First I thought that this may be some kind of Steiner tree, but I don't think that's the case.
Thanks!
Edit: by "maximal" I mean that I want to find vertices such that the sum of the weights of all edges that connect them is maximal, i.e. we can find no other set of vertices with a larger such sum.

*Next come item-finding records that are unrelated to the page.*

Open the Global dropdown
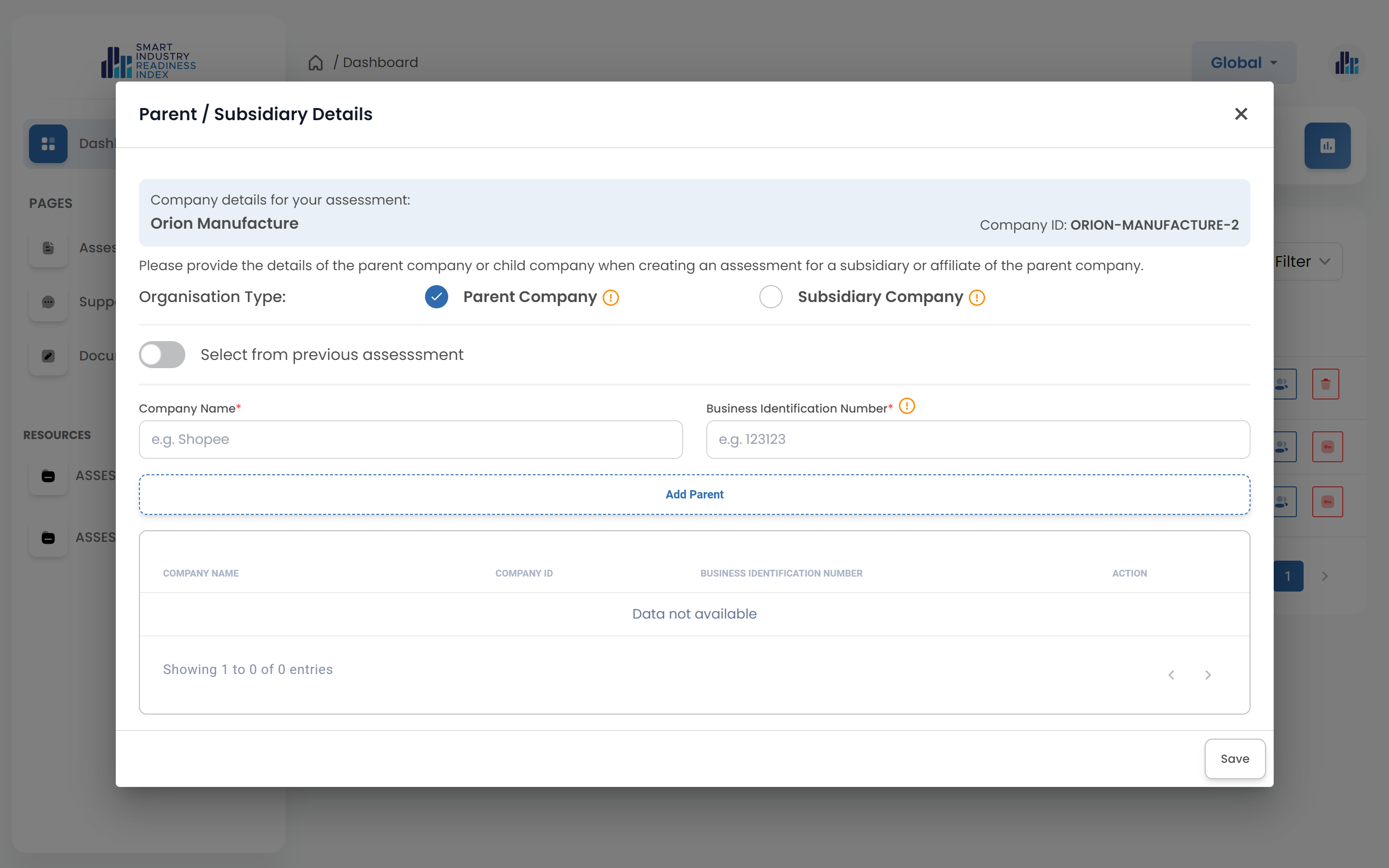point(1243,63)
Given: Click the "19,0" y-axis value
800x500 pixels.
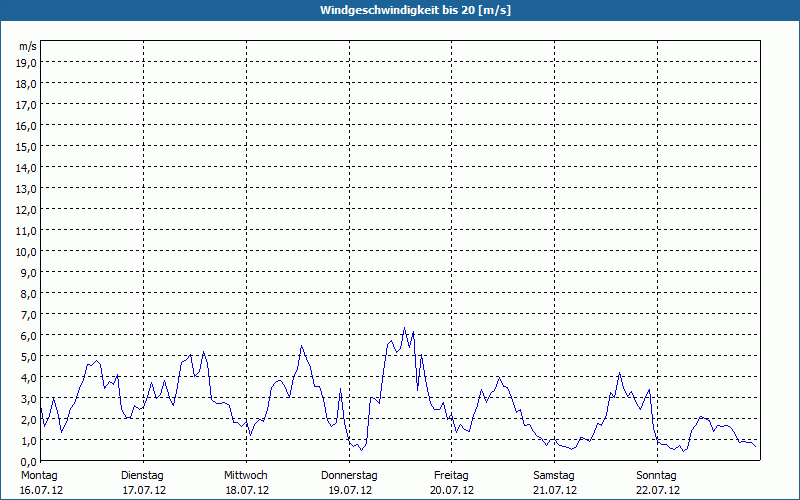Looking at the screenshot, I should pyautogui.click(x=27, y=62).
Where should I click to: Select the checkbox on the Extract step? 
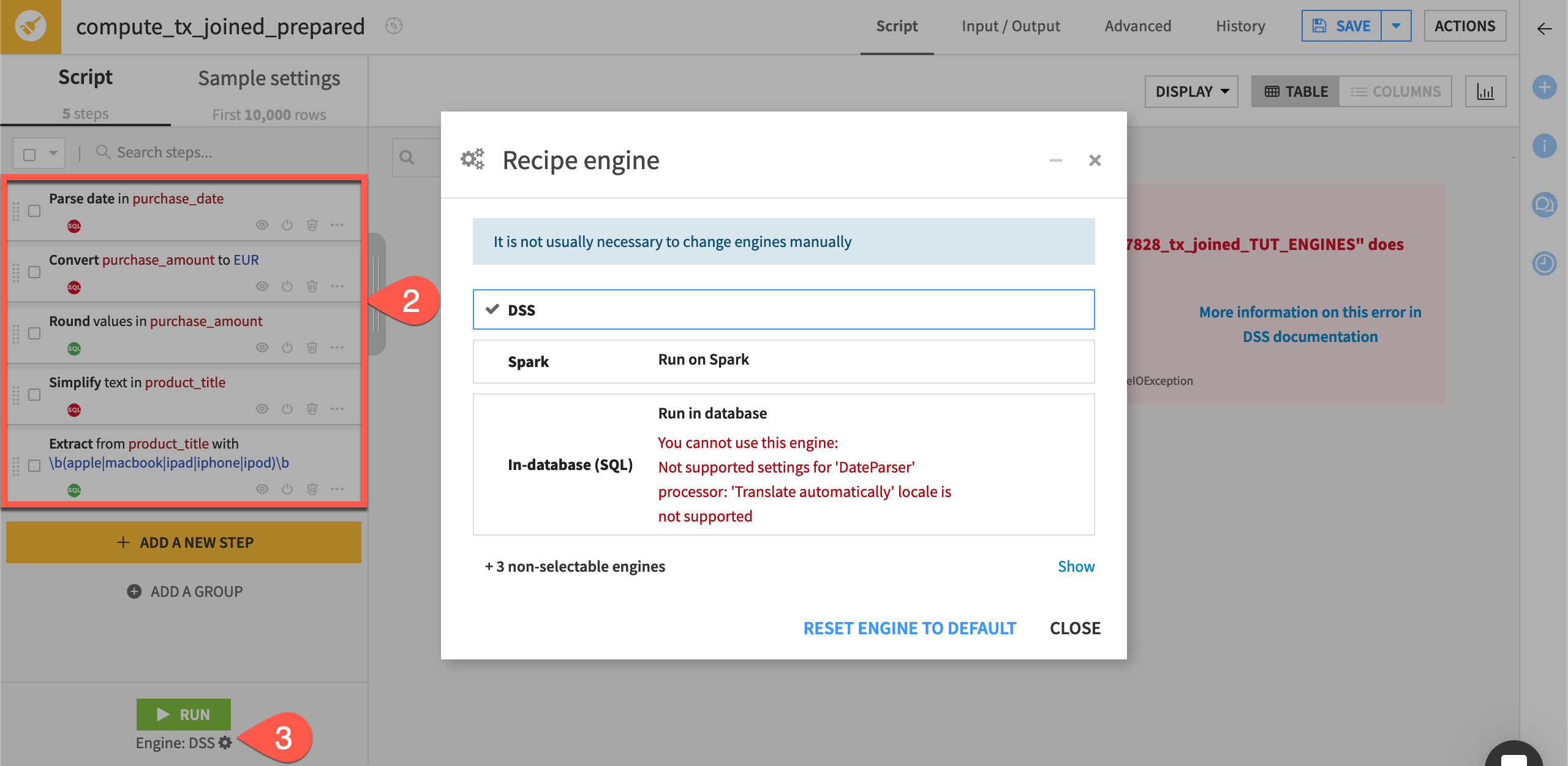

As a simple example, suppose we have a (complete) graph of 4 vertices, 1, 2, 3 and 4, with weights $w_{12} = 0, w_{13} = 1 ,w_{14} = 2, w_{23} = 3, w_{24} = 4, w_{34} = 5$ and we want to pick 3 vertices with maximal sum as above, then we would pick the vertices 2, 3 and 4, since their sum would be $w_{23}+w_{24}+w_{34}=12$, which is larger than any other such sum
This is the maximum edge-weight clique (MEWC) problem. You can solve it via integer linear programming as follows. Let binary decision variable $x_i$ indicate whether node $i$ is selected. Let binary decision variable $y_{i,j}$ indicate whether edge $\{i,j\}$ is selected. The problem is to maximize $\sum_{i,j} w_{i,j} y_{i,j}$ subject to \begin{align} \sum_i x_i &= n \tag1\\ y_{i,j} &\le x_i &&\text{for all $i<j$} \tag2\\ y_{i,j} &\le x_j &&\text{for all $i<j$} \tag3 \end{align} Constraint $(1)$ selects exactly $n$ nodes. Constraints $(2)$ and $(3)$ enforce $y_{i,j} \implies (x_i \land x_j)$.